Pascua Yaqui WHTI-Compliant Tribal Card Program

    The Pascua Yaqui Tribe of Arizona (Pascua Yaqui Tribe) has 
voluntarily established a program to develop a WHTI-compliant Tribal 
card that denotes identity and U.S. citizenship. On May 27, 2009, CBP 
and the Pascua Yaqui Tribe signed a Memorandum of Agreement (MOA) to 
develop, issue, test, and evaluate Tribal cards to be used for border 
crossing purposes. Pursuant to this MOA, the cards are issued to 
members of the Pascua Yaqui Tribe who can establish identity, Tribal 
membership, and U.S. citizenship. The cards incorporate physical 
security features acceptable to CBP as well as facilitative technology 
allowing for electronic validation of identity, citizenship, and Tribal 
membership. In 2010, CBP and the Pascua Yaqui Tribe entered into two 
related agreements, a March 18, 2010, security agreement and an April 
1, 2010, service level agreement. The former addresses confidentiality 
and information sharing, and the latter memorializes the technical 
specifications for the production, issuance and use of the card.
    CBP has tested the cards developed by the Pascua Yaqui Tribe 
pursuant to the above agreements and has performed an audit of the 
Tribe's card program. On the basis of these tests and audit, CBP has 
determined that the cards meet the requirements of section 7209 of the 
IRTPA and are acceptable documents to denote identity and U.S. 
citizenship for purposes of entering the United States at land and sea 
ports of entry from contiguous territory or adjacent islands. CBP's 
continued acceptance of the Tribal card as a WHTI-compliant document is 
conditional on compliance with the MOA and all related agreements.
    Acceptance and use of the WHTI-compliant Tribal card is voluntary 
for Tribe members. If an individual is denied a WHTI-compliant Tribal 
card, he or she may still apply for a passport or other WHTI-compliant 
document.

Designation

    This notice announces that the Commissioner of CBP designates the 
Tribal card issued by the Pascua Yaqui Tribe in accordance with the MOA 
and all related agreements between the Tribe and CBP as an acceptable 
WHTI-compliant document pursuant to section 7209 of the IRTPA and 8 CFR 
235.1(e).
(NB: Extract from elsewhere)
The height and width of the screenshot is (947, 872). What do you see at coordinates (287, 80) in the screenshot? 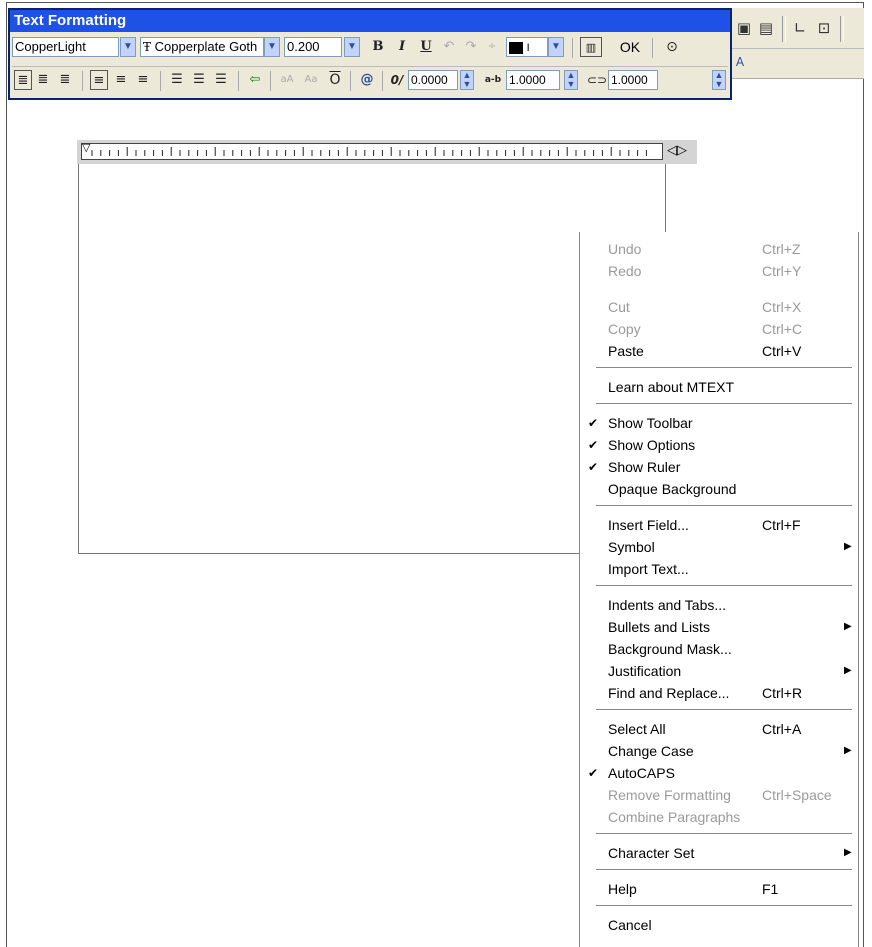
I see `uppercase-icon: aA` at bounding box center [287, 80].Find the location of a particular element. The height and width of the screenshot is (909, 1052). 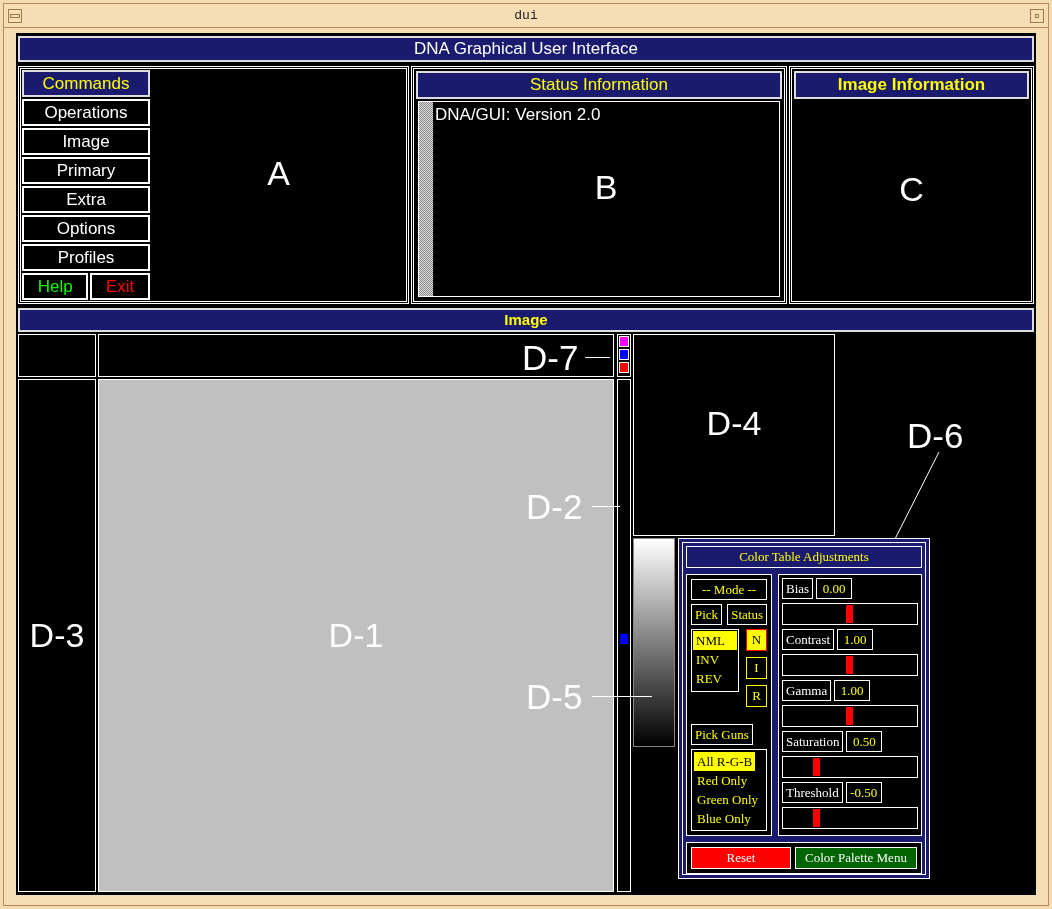

panel-title: Image is located at coordinates (526, 320).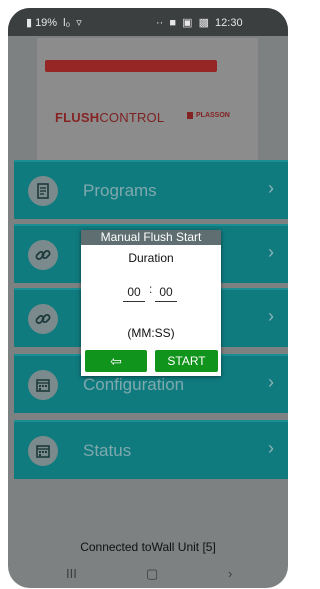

In accordance with these provisions, the approved card, if 
valid and lawfully obtained, may be used to denote identity and U.S. 
citizenship of Pascua Yaqui members who are entering the United States 
from contiguous territory or adjacent islands at land and sea ports of 
entry.

    Dated: June 3, 2011.
Alan D. Bersin,
Commissioner, U.S. Customs and Border Protection.